No wonder it was all silent and calm.
The demise of Lyvia Silverwrath had halted the train on some weird ground. Only questions were there swaying my head miraculously.
Lyvia was my mother.
I still remember the way she used to creep up from behind and scare me.
Married at young age to chastise a certain passionately, she already gone at a tender age.
23 years.
Myself, 18. I was brought up as their own.
Suicide is an art crafted with integrity by life. The aids are numerous actors, binded and blinded by their own duties and narcissism.
Supposedly, you are told to scrutinize the way you fuck up things. How would you comment, what would you comment? We all know it better but we also forget.
It all gets senile with aging time.
Accustomed to sir with a blank expression, almost motionless, for hours, I felt the tingles in my legs and arms rise up.
With a big sigh, I stood and stretched like a cat and went to the nearest book shelf.
The gloomiest days are easier with fantasies.
Among the leather coats, a thick draft outstood. So much happiness armed in it, nevertheless, it was named 'Regret'.
Why? Who cares.
Oldest diaries were a great cue to my emotional knowledge.
Even though I never experienced much of them.
The emotions all roamed and strided along the corridors, each row of the pages have, asundering from a strange past. And even sadness proved jolly friend.
Astounding.
The teacher who often teaches you how to feel swallowing yourself, we can learn from it much more after things.

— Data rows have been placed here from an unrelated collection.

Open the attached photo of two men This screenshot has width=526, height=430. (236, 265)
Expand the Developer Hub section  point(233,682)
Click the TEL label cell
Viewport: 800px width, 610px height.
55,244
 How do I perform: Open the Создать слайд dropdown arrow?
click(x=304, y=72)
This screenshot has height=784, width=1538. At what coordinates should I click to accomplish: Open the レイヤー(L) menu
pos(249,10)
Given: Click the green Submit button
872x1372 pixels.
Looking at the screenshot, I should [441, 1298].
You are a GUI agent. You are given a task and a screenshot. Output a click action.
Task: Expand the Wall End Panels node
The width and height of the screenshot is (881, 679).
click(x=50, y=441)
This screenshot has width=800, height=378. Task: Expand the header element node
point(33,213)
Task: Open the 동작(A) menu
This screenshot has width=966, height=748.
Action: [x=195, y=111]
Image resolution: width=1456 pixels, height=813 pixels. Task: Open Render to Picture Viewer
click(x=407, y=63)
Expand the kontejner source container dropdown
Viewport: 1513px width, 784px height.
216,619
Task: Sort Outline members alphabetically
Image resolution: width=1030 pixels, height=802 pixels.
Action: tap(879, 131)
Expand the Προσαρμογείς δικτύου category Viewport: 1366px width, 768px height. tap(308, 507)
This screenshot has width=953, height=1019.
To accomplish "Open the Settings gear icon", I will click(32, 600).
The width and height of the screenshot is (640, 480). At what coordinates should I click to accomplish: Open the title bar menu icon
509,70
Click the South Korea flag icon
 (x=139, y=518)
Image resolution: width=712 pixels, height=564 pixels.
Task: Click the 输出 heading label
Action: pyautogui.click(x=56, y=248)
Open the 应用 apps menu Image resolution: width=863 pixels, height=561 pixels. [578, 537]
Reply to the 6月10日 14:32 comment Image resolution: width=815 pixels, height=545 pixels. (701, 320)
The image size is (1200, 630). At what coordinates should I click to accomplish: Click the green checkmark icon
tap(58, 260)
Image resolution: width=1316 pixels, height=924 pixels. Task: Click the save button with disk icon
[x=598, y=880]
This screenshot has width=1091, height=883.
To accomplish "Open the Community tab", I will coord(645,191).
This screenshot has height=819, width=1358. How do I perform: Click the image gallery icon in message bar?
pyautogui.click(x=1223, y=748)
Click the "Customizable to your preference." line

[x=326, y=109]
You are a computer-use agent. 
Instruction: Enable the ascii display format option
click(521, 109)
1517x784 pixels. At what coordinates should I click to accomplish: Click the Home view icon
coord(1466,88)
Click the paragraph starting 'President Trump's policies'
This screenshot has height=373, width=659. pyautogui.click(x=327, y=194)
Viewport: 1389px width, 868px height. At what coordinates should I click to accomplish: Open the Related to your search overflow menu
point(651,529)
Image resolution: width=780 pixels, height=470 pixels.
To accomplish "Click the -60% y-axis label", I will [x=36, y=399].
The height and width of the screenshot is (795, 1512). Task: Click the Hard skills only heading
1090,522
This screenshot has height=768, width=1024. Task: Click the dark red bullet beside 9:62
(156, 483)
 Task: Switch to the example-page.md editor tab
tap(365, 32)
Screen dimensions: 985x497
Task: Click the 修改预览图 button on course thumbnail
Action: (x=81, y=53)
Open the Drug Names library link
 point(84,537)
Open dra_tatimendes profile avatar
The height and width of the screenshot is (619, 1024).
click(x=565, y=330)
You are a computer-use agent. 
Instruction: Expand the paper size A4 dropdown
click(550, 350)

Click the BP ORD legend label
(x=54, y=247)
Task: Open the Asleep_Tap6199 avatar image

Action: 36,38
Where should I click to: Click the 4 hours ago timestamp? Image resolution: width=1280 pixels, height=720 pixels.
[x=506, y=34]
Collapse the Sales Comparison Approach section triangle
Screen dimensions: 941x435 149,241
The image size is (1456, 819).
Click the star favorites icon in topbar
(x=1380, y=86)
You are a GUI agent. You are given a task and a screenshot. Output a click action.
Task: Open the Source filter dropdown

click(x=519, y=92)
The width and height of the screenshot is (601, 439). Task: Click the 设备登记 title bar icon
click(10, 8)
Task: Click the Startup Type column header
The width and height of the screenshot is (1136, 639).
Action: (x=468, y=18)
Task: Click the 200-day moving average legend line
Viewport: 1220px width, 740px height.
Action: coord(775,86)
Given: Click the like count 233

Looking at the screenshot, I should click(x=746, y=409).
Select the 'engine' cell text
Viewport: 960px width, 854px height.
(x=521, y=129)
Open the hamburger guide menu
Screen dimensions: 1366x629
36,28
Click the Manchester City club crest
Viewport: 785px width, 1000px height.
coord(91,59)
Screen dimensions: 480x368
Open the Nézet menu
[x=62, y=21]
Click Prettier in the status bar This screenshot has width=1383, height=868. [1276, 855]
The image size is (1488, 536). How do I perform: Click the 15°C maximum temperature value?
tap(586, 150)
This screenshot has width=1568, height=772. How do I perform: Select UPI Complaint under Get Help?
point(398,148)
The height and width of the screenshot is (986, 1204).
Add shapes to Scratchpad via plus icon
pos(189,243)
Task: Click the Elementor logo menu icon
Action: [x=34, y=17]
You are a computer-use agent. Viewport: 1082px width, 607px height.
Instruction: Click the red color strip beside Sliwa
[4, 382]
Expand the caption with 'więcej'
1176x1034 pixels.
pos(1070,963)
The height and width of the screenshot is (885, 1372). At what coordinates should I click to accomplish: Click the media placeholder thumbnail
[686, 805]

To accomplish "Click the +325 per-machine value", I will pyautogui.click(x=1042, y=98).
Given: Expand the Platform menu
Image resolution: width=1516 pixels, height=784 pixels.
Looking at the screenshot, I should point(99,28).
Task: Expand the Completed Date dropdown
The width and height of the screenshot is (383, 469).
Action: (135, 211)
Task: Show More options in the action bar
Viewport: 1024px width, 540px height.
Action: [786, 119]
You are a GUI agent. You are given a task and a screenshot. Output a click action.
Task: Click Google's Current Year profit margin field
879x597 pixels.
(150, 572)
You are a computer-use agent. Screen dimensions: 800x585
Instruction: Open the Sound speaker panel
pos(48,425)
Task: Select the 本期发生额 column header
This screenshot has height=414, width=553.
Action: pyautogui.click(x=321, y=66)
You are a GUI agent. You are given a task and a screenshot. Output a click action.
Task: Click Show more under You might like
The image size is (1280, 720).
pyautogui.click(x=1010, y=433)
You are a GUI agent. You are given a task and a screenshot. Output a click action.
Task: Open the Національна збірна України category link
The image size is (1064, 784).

The knock on the door made me unfreeze. Kasmeré was here with here luring tea and cookies.
"Madam, you father is here, waiting downstairs." She said as I relaxed the cup on the table after a sip.
"Tell him to wait. I don't want miss the feeling of this tea. It is gonna be grumpy all after this." I said as I was in dilemma for a book for night.
"Okay, Madam." And she left, as obediently as she came, with me enjoying the monsoon breeze.